Stored entries
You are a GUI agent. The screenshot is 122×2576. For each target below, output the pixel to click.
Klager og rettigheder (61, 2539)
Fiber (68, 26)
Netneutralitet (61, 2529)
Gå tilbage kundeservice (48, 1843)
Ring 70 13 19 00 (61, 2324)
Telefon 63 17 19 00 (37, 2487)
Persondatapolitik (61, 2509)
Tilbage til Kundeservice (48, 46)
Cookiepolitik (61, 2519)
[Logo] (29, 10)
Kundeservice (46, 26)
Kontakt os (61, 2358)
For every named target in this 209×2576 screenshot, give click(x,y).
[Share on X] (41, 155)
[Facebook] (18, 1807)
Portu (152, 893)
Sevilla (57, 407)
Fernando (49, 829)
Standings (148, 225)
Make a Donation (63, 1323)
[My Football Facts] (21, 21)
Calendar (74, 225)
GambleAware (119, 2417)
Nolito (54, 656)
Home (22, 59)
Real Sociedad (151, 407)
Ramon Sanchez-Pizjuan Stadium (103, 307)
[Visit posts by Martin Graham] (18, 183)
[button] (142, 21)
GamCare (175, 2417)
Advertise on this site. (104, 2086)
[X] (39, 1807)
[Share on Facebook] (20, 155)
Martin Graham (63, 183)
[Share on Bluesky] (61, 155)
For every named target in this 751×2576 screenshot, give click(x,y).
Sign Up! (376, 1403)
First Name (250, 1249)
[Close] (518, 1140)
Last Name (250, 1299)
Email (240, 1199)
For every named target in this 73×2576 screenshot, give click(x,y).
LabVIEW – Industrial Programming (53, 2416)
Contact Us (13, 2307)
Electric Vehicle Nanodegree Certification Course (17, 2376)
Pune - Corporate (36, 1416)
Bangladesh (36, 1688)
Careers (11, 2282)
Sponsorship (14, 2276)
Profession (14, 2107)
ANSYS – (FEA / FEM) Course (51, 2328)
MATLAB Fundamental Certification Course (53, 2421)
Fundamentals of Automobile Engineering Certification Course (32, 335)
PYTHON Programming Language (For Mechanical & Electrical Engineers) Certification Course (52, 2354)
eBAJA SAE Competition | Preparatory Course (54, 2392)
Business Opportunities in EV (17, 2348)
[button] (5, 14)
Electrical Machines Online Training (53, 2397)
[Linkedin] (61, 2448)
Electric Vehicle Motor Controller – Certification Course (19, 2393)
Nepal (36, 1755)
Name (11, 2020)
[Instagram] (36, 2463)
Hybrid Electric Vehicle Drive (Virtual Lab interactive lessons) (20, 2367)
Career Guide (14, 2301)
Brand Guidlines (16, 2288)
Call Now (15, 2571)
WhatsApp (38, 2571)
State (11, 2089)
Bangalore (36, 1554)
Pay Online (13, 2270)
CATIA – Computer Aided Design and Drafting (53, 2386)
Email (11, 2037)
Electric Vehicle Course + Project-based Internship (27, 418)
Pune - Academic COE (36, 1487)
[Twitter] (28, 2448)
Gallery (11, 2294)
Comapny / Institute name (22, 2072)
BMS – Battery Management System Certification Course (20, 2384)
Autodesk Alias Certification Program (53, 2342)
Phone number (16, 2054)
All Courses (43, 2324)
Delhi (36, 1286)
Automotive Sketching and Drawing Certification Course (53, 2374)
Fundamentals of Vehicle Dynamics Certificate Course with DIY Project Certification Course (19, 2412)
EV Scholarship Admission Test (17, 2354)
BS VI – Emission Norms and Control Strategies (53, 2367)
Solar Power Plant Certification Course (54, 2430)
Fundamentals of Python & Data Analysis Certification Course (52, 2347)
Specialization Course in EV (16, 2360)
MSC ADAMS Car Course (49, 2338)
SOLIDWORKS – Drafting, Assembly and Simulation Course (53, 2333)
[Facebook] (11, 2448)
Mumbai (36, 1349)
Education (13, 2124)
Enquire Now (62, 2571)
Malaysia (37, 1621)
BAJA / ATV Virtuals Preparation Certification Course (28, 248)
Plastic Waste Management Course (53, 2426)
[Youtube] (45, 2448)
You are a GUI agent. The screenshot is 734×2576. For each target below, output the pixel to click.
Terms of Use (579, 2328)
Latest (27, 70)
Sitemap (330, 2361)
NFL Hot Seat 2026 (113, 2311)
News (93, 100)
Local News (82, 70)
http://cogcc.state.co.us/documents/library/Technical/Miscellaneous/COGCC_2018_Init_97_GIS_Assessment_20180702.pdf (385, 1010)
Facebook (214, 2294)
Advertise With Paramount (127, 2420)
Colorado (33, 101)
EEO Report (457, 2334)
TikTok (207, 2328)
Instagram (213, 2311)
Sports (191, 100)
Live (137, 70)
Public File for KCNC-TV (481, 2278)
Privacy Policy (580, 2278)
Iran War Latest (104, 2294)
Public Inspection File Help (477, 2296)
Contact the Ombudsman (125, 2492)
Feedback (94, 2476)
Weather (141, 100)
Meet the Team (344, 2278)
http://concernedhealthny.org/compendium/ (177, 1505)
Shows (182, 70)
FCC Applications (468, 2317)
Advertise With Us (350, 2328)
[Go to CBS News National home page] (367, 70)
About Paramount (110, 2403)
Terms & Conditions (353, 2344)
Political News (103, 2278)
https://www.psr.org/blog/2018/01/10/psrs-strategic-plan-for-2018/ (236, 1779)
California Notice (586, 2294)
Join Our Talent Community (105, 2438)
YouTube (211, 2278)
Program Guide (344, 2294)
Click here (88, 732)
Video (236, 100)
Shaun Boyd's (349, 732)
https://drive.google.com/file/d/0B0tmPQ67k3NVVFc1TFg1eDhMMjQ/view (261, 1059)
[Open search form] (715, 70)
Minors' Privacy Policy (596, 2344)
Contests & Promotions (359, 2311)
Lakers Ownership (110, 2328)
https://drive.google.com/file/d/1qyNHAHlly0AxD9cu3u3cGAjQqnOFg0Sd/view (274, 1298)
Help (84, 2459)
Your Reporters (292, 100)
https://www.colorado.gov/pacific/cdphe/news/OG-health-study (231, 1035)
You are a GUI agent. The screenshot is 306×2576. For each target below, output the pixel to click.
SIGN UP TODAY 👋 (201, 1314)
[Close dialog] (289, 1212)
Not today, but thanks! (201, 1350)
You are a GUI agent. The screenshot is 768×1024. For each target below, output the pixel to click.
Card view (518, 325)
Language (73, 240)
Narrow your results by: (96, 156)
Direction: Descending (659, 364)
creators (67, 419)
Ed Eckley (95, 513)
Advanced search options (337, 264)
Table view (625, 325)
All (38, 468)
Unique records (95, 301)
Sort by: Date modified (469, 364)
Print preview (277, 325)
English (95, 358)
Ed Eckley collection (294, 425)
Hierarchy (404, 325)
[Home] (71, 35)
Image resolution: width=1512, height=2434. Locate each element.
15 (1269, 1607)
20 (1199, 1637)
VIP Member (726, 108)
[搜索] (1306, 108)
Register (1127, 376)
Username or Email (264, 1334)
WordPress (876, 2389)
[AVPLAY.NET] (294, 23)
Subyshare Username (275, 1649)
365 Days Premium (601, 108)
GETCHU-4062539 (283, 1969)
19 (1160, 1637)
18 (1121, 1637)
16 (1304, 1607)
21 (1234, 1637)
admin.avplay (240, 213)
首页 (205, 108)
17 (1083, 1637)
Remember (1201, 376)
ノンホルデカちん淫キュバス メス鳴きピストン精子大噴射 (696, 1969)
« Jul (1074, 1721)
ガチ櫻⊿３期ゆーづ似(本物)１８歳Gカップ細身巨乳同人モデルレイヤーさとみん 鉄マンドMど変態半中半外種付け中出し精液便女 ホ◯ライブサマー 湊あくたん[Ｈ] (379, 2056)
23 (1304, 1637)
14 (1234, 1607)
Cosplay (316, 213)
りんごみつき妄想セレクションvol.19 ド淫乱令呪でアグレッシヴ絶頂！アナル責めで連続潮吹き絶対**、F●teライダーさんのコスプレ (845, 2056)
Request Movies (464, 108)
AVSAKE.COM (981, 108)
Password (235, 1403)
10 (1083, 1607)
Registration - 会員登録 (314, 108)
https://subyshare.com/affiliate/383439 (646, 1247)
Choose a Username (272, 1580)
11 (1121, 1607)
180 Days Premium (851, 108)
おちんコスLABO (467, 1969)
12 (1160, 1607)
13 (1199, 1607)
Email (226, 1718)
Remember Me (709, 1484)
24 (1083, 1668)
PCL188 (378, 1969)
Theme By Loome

== TO DO ==
Take the line above containing "[AVPLAY.NET] (294, 23)", the line containing "ノンホルデカちん淫キュバス メス鳴きピストン精子大噴射 (696, 1969)", and all lines in between, and copy them exactly without anything else.

== OUTPUT OF THE EXERCISE ==
[AVPLAY.NET] (294, 23)
Subyshare Username (275, 1649)
365 Days Premium (601, 108)
GETCHU-4062539 (283, 1969)
19 (1160, 1637)
18 (1121, 1637)
16 (1304, 1607)
21 (1234, 1637)
admin.avplay (240, 213)
首页 (205, 108)
17 (1083, 1637)
Remember (1201, 376)
ノンホルデカちん淫キュバス メス鳴きピストン精子大噴射 (696, 1969)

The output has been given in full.